» **TEXTO DO DOCUMENTO**
↓↓↓

Nesse sentido, Eni Orlandi afirma que “uma prática de pesquisa desse tipo faz com que a gente tenha um contato muito real, forte e exigente, do ponto de vista teórico e metodológico, com a sociedade, o grupo social, com o que a gente está trabalhando”. A autora e inspiradora do projeto diz ainda que, muitas vezes, a denominação “projeto de extensão” parece definir no que ele consiste. “Mas acho que é só trabalhando num projeto como esse que me faz compreender um pouco melhor quantos sentidos podem ser colocados no que seja um projeto de extensão”.

Afinal, continua a linguista, um projeto dessa natureza pode assumir um caráter utilitário, de produzir algumas coisas a serem deixadas para um grupo social específico. Pode ainda ser “de extensão” no sentido de ser alguma coisa que está sendo produzida na universidade e que ela estende, então, para um grupo social ou para alguma instituição. “Mas, aqui, nesse trabalho, não é só uma extensão para fora da universidade. A universidade é atingida também no seu modo de trabalho, o que é muito importante. A extensão, justamente, não tem o aspecto linear. Há muito de inesperado e há muito de provocador, para nós mesmos, que estamos envolvidos no projeto”, diz. Eni Orlandi participa do Barracão realizando um trabalho com as mulheres do Eldorado dos Carajás, com o objetivo de produzir um documentário sobre essas mulheres e suas vivências.

↑↑↑

» **DADOS**
↓↓↓

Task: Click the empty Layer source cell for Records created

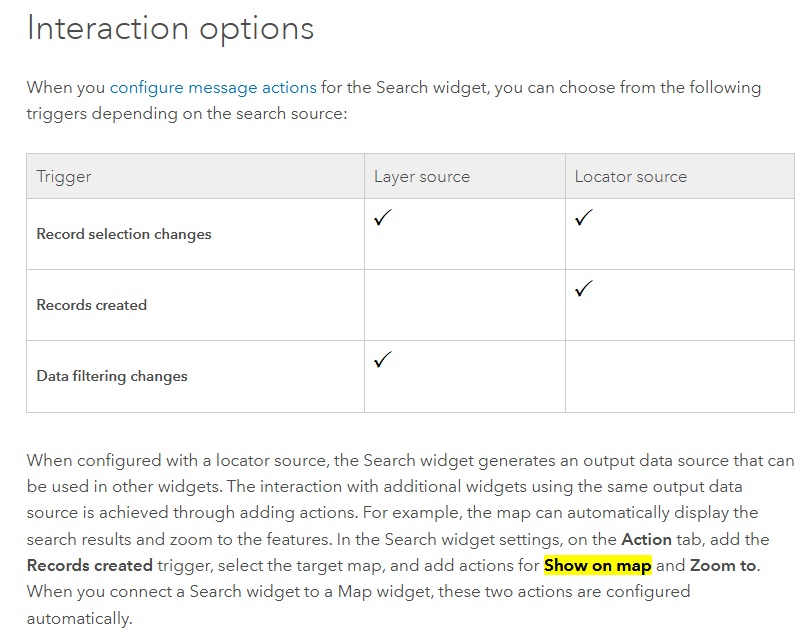Action: [464, 305]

↑↑↑

» **FAÇA O SEGUINTE**
- a) No texto sobre o projeto de extensão, qual é o objetivo do trabalho de Eni Orlandi com as mulheres do Eldorado dos Carajás?
- b) Reescreva em forma de lista o parágrafo do texto sobre o projeto de extensão que começa com "Afinal, continua a linguista", mantendo as informações principais.

» **RESULTADOS**
- a) Produzir um documentário sobre essas mulheres e suas vivências.

- b)
- Um projeto de extensão pode ter caráter utilitário e produzir coisas que ficam para um grupo social específico.
- Também pode levar algo produzido na universidade a um grupo social ou a uma instituição.
- Segundo a linguista, nesse trabalho a extensão não vai só para fora da universidade, porque o modo de trabalho da própria universidade também é atingido.
- A extensão não é linear e traz muito de inesperado e de provocador para quem está envolvido no projeto.
- Eni Orlandi participa do Barracão com um trabalho com as mulheres do Eldorado dos Carajás, para produzir um documentário sobre elas e suas vivências.